> [Provided passage]

====

Evaluates EchoForGenerativeClassification on the Amazon MASSIVE dataset (60 intents, 51 languages):

# Via make
make eval-intent

# Or directly
uv run python3 benchmarks/run_generative_clf_eval.py \
    --model models/ethicalabs/Echo-SmolTools-114M-Intent-CLF-Gen \
    --batch_size 32 \
    --langs all

Evaluating Sequence Classifiers (NSFW)

Evaluates EchoForSequenceClassification on the NSFW Safe Dataset (40k samples):

# Via make
make eval-nsfw

# Or directly
uv run python3 benchmarks/run_clf_eval.py \
    --model models/ethicalabs/Echo-SmolTools-114M-NSFW-CLF \
    --dataset eliasalbouzidi/NSFW-Safe-Dataset \
    --batch_size 128

Note: The chat template used during training is baked into config.json and applied automatically during evaluation.

License

Echo-DSRN is released under the Apache 2.0 License.

Citation

@misc{Massimo Roberto Scamarcia, title={Echo-DSRN-114M: Surprise-Gated Dual-State Recurrent Architecture for Efficient Language Modeling and Classification}, DOI={10.5281/zenodo.19848279}, publisher={Zenodo}, author={Massimo Roberto Scamarcia} }

====

> [Data block]
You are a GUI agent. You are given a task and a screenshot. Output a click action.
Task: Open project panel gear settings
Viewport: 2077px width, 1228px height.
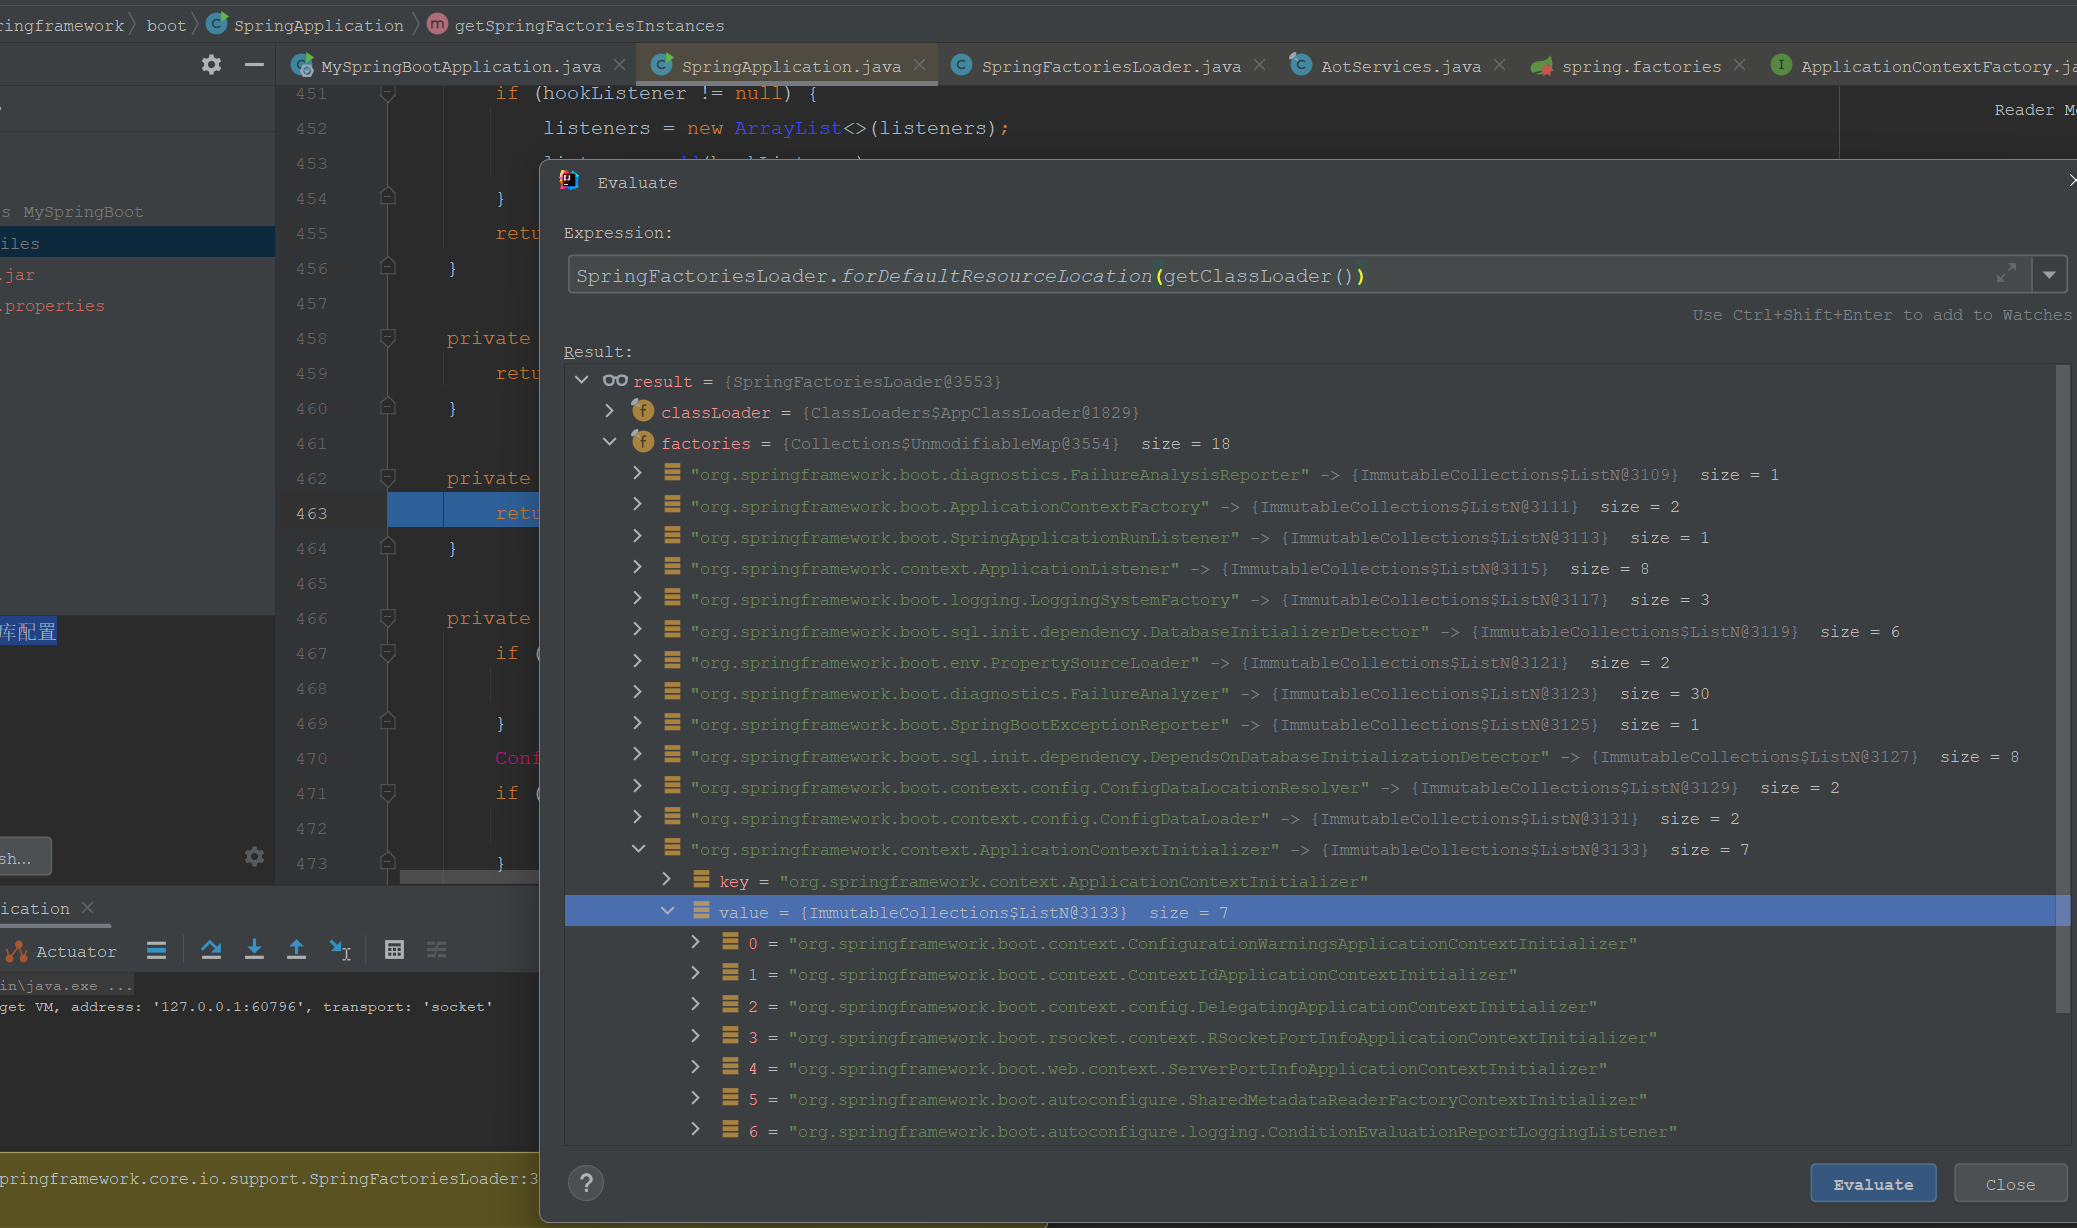[x=211, y=65]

====

> [Requests]
**a)** How many intents and languages does the Echo-DSRN README excerpt give for the Amazon MASSIVE dataset?
**b)** Reproduce the part of the Echo-DSRN README excerpt starting at "Evaluating Sequence Classifiers" and ending at "automatically during evaluation.".
The listing is separate material and has no connection to the Echo-DSRN README excerpt.

> [Results of the exercise]
**a)** 60 intents and 51 languages.

**b)**
Evaluating Sequence Classifiers (NSFW)

Evaluates EchoForSequenceClassification on the NSFW Safe Dataset (40k samples):

# Via make
make eval-nsfw

# Or directly
uv run python3 benchmarks/run_clf_eval.py \
    --model models/ethicalabs/Echo-SmolTools-114M-NSFW-CLF \
    --dataset eliasalbouzidi/NSFW-Safe-Dataset \
    --batch_size 128

Note: The chat template used during training is baked into config.json and applied automatically during evaluation.